Vector Norms and Scalar Multiplication

This page focuses on the concepts of vector norms and scalar multiplication, essential topics in Cours complet sur les vecteurs PDF.

The section begins by defining the norm of a vector as its length, introducing the notation ||u|| for the norm of vector u.

Definition: The norm of a vector is its length, denoted by ||u|| for a vector u.
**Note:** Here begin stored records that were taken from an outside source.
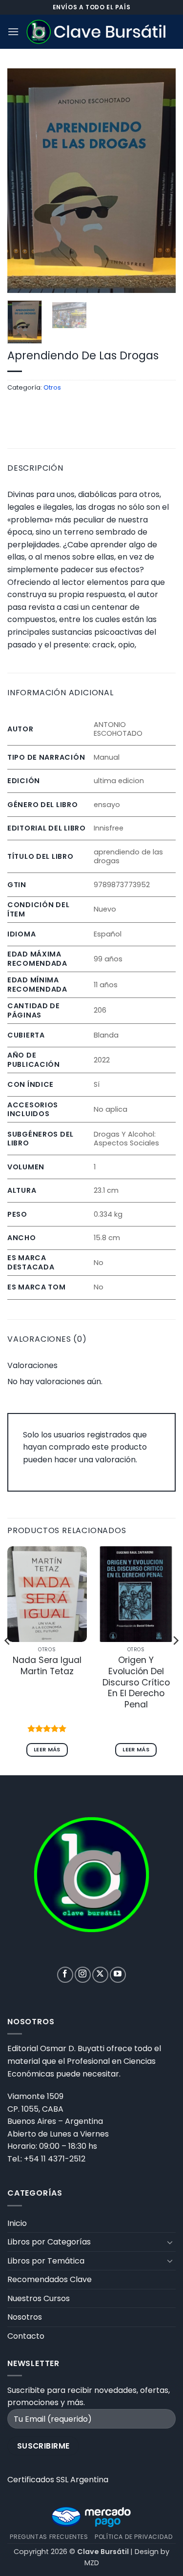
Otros (52, 387)
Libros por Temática (45, 2260)
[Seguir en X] (100, 1975)
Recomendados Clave (49, 2279)
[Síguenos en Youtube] (118, 1975)
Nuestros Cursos (38, 2298)
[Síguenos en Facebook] (65, 1975)
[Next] (160, 180)
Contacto (25, 2336)
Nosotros (24, 2317)
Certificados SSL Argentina (57, 2479)
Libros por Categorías (49, 2241)
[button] (13, 31)
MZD (91, 2563)
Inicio (17, 2223)
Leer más (47, 1749)
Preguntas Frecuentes (49, 2537)
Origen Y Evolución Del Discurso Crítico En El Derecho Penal (136, 1682)
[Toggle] (170, 2242)
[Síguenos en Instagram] (83, 1975)
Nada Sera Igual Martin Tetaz (47, 1666)
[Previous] (23, 180)
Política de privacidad (134, 2537)
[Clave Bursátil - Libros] (97, 32)
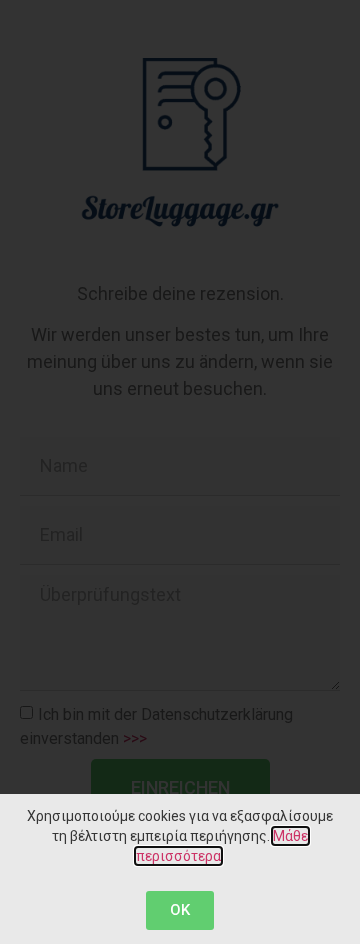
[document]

An example is provided to illustrate the calculation of vector norms in a coordinate system.

Example: For a vector u = (3, 4), its norm is calculated as ||u|| = √(3² + 4²) = 5.

The concept of scalar multiplication of vectors is then introduced, explaining how multiplying a vector by a real number affects its magnitude and direction.

Highlight: The product of a vector u by a real number k is denoted as ku and results in a vector with the same or opposite direction as u, depending on whether k is positive or negative.

The properties of scalar multiplication are explored, including its effect on vector direction and magnitude.

Vocabulary: Collinear vectors are vectors that have the same or opposite directions.

The page concludes with an important theorem relating scalar multiplication to the midpoint of a line segment.

Quote: "The point K is the midpoint of [AB] if and only if AK = 1/2 AB."

This section provides a solid foundation for understanding vector operations and their geometric interpretations, crucial for mastering Vecteurs maths seconde exercices and Formules vecteurs Seconde.